Manitoba

Premier says Winnipeg convention centre will be COVID-19 vaccine 'supersite,' as 1st doses arrive

The first shipments of the COVID-19 vaccine have arrived in Manitoba.

Health-care workers at front of line for vaccinations

Canada Border Services Agency officers watch as the first shipments of the COVID-19 vaccine are unloaded in Winnipeg on the morning of Tuesday, Dec. 15, 2020. (Submitted by the Canada Border Services Agency)

With the first shipments of the COVID-19 vaccine now in Manitoba, Premier Brian Pallister announced Tuesday that Winnipeg's convention centre will be used in coming weeks as a "supersite" for administering the vaccine.

The initial doses landed in the province early Tuesday morning, the Canada Border Services Agency said.

Last weekend provincial officials said Manitoba will receive enough doses to vaccinate around 900 people to start, with the first doses going to health-care workers.

Now that the vaccine is in the province, the first injections are to be given Wednesday morning at the University of Manitoba's Rady Faculty of Health Sciences, at their Bannatyne campus adjacent to the Health Sciences Centre Winnipeg.

Nearly all of the 900 appointments for the first round of vaccinations have been booked and are expected to be delivered between Wednesday and Friday, the premier said at a Tuesday afternoon news conference.

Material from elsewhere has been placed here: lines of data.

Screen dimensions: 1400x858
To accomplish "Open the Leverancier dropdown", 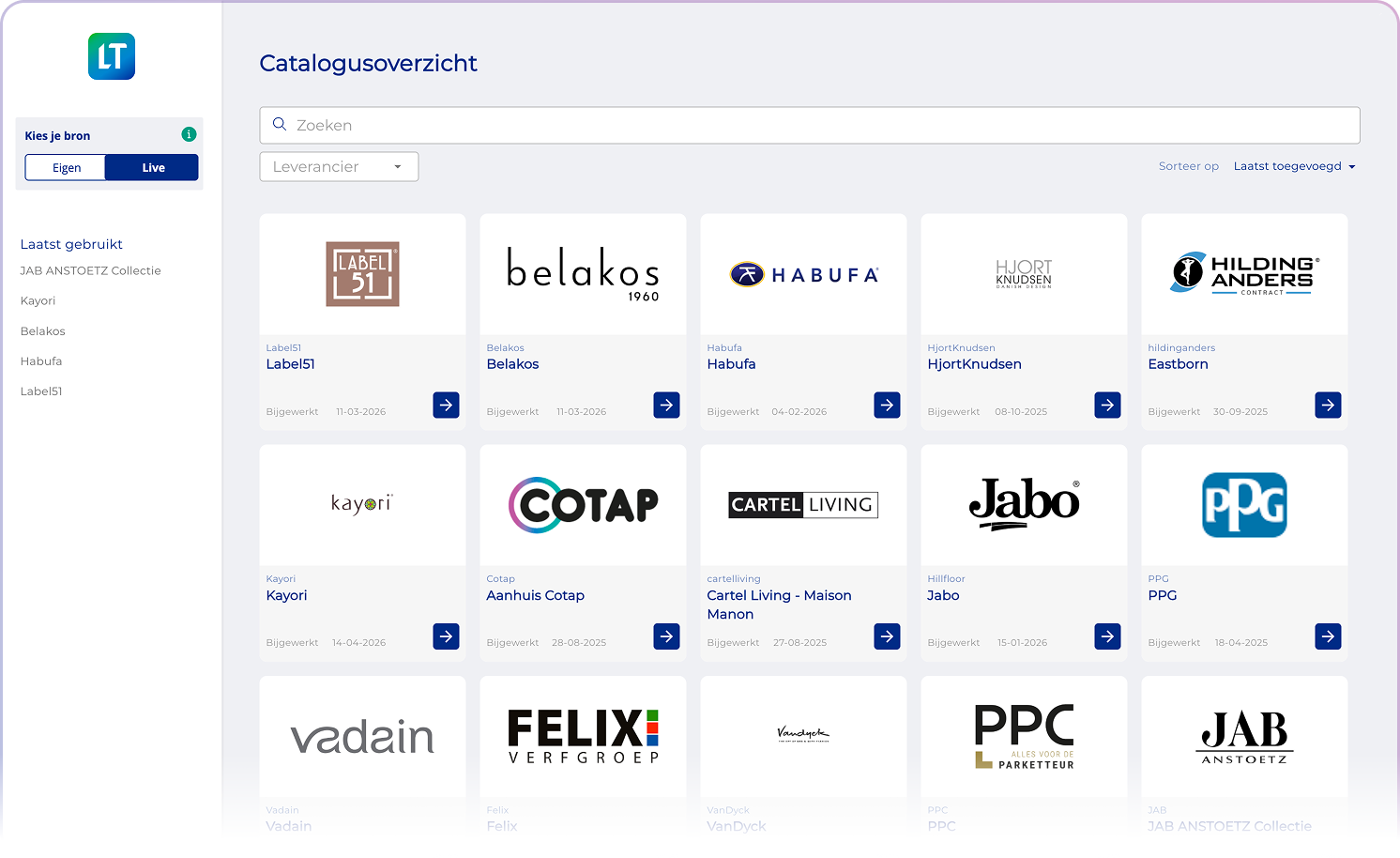I will tap(338, 166).
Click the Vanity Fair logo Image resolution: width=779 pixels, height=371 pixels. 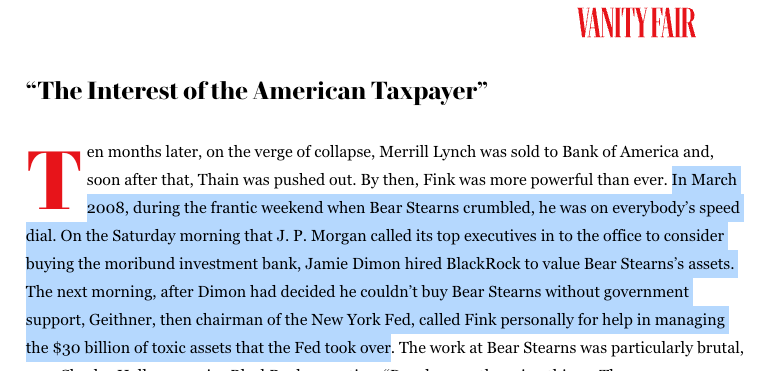coord(636,22)
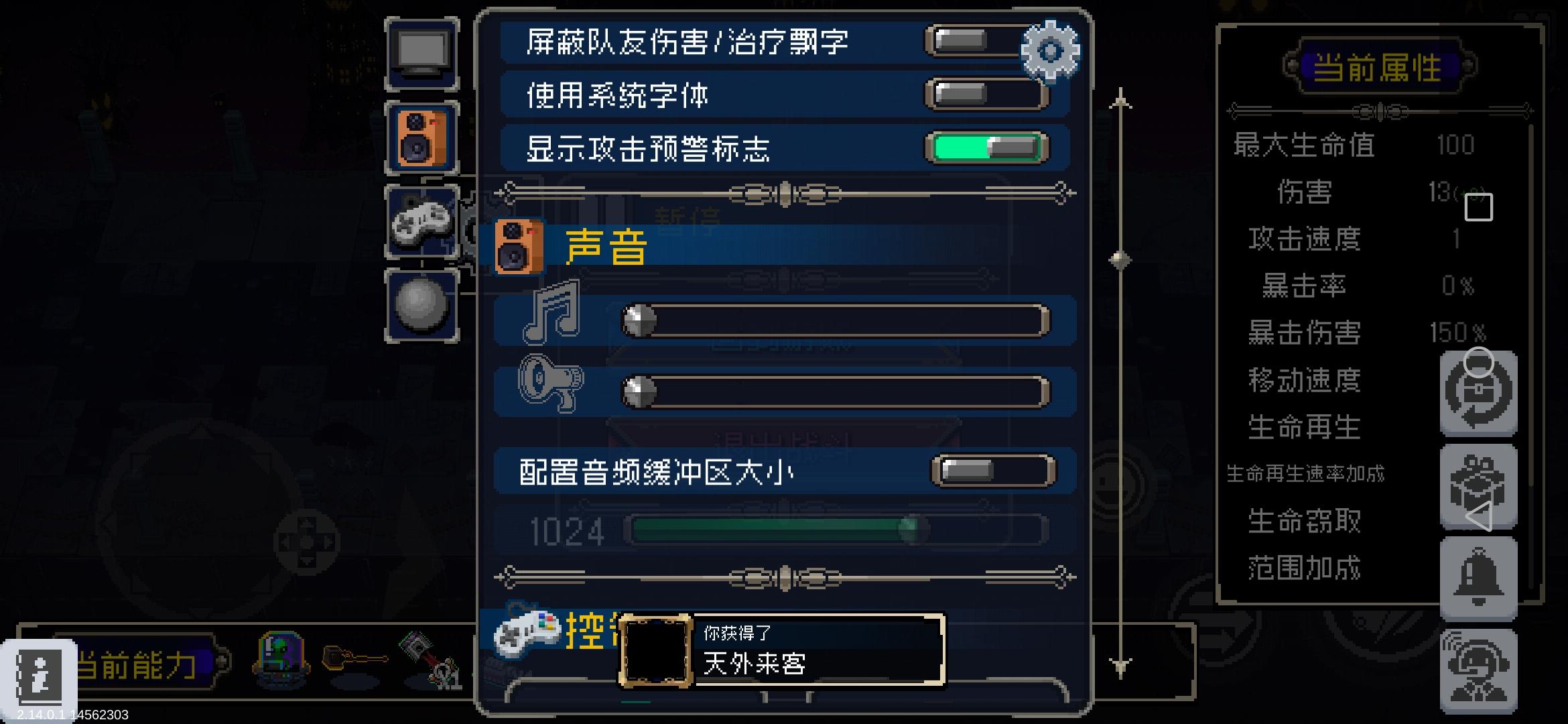1568x724 pixels.
Task: Open the info book icon at bottom left
Action: point(39,676)
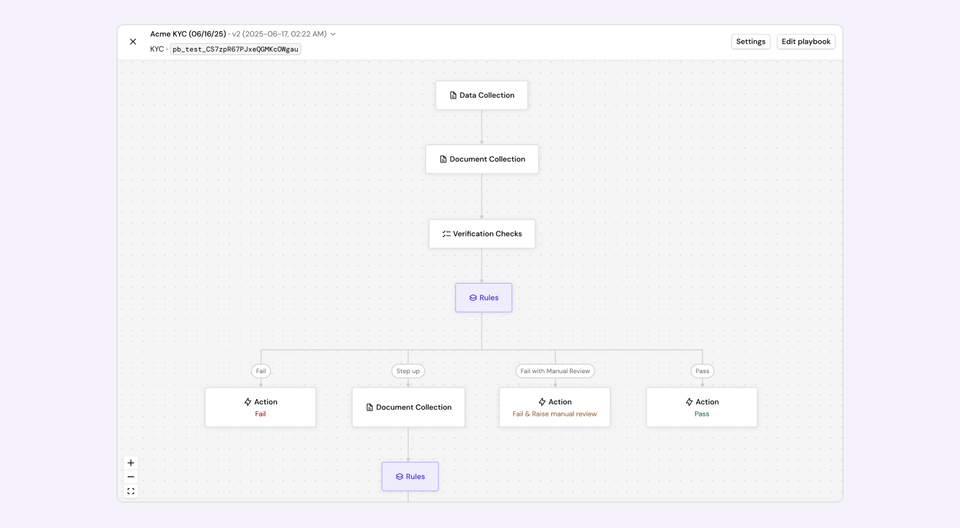The image size is (960, 528).
Task: Click the checklist icon in Verification Checks
Action: coord(446,234)
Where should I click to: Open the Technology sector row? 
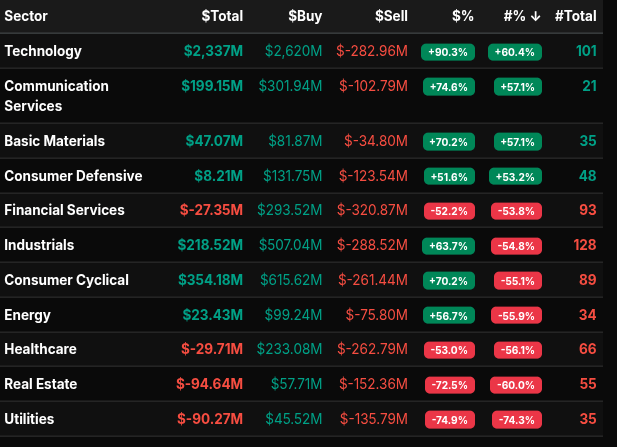coord(43,51)
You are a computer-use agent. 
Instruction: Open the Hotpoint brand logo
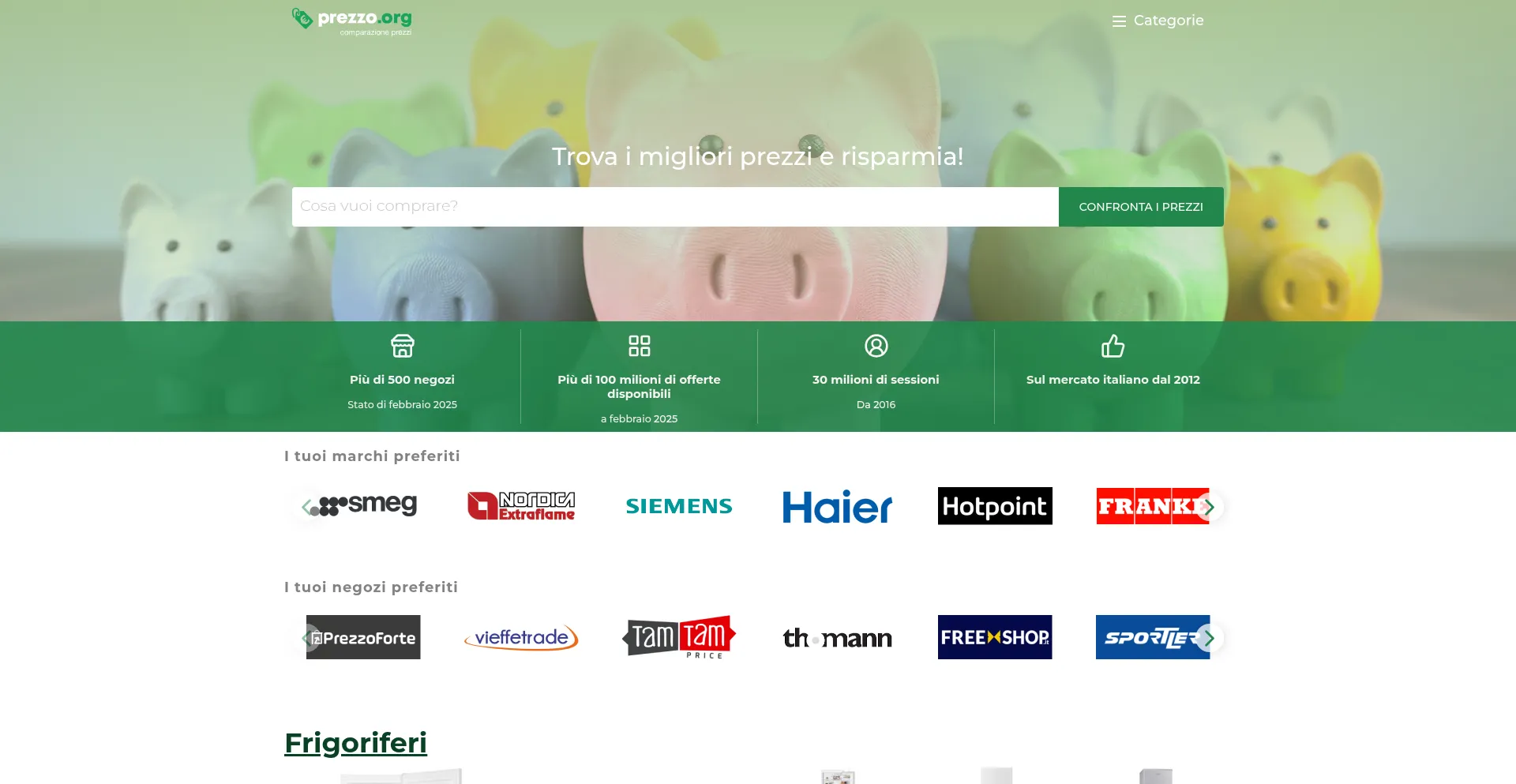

'Supersite' for vaccine storage, administration

Pallister also announced that the province has established a "supersite" for vaccine storage, administration and logistics at the RBC Convention Centre in Winnipeg.

He said health-care workers who received their first doses of the Pfizer-BioNTech vaccine this week will receive their second doses, which are required for the vaccine to be effective, at the RBC Convention Centre site in three weeks time. 

"I ask all Manitobans for their patience and understanding at this crucial time as we gradually roll out our immunization program as more vaccines become available and arrive in Manitoba," he said. 

"This is a monumental challenge, a historic challenge."

In addition, Pallister said province has secured 60 freezers to store doses of the Pfizer-BioNTech vaccine, which has to be kept at an extremely low temperature, to allow Manitoba to store up to 1.8 million doses of the vaccine — the first to be approved by Health Canada.

Only health-care workers assigned to COVID-19 immunization clinics and older health-care workers who are in direct contact with patients and work in critical care units, acute care facilities or long term care facilities will be eligible for the first round of vaccinations, says a memo from Manitoba's Vaccine Implementation Task Force.

To be eligible, those working in critical-care units must have been born on or before Dec. 31, 1970, while those who work in acute care and long term care facilities must have been born on or before Dec. 31, 1960.

On Monday, Chief Provincial Public Health Officer Dr. Brent Roussin said quantities of the vaccine will be very scarce at first but more is on the way.

The Pfizer-BioNTech vaccine that arrived Tuesday was approved for use by Health Canada last week, and a shipment arrived in Canada for distribution on Monday.

On Tuesday morning, the federal government announced that it has reached an agreement with Moderna that would see the first doses of that COVID-19 vaccine shipped to Canada within 48 hours of Health Canada approval.